Task description:
Count the lines below that include the word "will", then give that number and no other words.
═══ Input material
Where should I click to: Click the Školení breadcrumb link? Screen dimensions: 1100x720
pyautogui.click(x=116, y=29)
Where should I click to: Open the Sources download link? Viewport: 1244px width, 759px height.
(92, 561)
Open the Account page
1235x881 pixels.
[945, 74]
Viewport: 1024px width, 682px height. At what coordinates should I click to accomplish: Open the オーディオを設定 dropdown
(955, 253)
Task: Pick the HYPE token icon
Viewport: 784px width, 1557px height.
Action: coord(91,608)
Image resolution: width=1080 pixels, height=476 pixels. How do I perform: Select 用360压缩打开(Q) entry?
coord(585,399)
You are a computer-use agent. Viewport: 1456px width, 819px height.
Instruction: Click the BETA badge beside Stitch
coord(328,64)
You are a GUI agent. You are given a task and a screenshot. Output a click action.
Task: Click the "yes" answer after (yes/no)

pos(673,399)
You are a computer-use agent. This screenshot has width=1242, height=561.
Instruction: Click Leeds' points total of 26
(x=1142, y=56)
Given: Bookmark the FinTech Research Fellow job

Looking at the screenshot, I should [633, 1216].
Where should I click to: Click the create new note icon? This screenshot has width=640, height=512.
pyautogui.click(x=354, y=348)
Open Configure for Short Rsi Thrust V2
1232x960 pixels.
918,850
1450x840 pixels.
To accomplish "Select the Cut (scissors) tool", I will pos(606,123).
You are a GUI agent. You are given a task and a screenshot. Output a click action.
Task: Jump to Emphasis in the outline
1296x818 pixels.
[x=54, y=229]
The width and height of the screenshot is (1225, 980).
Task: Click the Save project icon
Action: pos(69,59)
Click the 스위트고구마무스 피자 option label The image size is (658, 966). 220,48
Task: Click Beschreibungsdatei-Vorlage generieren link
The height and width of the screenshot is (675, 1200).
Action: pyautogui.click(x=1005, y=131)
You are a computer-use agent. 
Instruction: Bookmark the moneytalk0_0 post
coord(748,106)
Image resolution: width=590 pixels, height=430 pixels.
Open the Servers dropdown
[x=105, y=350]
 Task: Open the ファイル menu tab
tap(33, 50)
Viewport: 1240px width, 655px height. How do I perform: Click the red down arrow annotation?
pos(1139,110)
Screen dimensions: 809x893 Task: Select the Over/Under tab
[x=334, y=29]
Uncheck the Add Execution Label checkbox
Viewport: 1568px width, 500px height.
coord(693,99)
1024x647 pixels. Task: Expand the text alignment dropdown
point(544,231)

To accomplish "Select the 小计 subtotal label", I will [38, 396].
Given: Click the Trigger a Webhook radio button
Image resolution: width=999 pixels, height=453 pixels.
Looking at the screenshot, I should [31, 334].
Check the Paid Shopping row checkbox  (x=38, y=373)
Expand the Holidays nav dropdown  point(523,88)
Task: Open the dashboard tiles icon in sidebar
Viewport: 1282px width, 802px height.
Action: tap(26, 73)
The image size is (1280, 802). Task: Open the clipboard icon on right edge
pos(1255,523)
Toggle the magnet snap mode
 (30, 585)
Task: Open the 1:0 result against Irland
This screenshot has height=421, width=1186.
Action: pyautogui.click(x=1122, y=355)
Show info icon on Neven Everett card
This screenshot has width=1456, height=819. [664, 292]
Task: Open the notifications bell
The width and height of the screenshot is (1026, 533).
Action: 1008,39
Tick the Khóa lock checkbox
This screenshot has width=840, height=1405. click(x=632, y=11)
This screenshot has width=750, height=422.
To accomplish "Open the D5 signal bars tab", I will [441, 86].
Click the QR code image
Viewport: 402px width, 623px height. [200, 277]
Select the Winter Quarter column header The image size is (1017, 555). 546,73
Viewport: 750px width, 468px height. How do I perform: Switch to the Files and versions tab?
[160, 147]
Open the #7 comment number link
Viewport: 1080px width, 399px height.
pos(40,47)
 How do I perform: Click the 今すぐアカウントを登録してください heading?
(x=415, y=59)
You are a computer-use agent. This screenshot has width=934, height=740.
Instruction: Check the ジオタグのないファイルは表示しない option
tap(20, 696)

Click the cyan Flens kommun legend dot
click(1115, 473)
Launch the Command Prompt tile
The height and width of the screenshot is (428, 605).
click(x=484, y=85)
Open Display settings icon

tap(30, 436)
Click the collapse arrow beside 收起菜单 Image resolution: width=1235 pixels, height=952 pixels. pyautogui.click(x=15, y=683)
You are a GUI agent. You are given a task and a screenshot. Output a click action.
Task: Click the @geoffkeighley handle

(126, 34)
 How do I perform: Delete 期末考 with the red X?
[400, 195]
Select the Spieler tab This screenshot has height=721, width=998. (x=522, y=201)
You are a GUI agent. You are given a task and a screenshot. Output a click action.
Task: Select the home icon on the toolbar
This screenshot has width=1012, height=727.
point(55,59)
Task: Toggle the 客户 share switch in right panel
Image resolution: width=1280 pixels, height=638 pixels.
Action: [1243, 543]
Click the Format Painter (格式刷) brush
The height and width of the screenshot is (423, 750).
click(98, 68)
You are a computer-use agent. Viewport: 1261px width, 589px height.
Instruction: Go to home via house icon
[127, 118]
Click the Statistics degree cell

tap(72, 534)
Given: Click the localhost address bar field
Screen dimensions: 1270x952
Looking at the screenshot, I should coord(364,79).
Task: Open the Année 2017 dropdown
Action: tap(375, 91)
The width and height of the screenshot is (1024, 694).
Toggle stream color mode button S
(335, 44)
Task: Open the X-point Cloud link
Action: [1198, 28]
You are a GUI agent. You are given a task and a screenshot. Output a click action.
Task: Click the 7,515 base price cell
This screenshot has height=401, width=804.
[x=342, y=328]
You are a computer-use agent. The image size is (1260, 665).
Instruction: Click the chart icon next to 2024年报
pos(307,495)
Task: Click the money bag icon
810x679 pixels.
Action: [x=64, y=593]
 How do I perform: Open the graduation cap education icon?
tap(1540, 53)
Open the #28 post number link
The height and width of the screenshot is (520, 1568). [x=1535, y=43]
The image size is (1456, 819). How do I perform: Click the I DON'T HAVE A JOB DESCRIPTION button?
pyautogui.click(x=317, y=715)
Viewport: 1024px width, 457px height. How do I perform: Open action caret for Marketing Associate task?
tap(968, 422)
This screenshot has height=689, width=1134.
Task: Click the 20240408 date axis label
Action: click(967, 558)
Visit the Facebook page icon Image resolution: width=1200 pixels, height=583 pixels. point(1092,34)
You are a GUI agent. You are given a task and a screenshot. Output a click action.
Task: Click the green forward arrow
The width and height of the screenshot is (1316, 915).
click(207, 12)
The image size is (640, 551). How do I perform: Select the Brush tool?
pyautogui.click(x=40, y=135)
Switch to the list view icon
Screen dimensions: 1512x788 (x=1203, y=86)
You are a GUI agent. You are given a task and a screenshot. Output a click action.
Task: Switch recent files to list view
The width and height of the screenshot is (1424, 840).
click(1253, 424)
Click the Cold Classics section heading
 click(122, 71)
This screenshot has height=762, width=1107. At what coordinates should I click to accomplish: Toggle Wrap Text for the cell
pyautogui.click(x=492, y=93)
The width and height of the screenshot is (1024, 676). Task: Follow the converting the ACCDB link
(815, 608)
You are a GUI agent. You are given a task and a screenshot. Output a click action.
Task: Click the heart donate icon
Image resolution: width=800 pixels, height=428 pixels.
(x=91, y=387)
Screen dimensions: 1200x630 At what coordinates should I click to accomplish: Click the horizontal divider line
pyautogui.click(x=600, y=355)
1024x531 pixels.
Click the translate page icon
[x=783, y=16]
══════
Response box:
3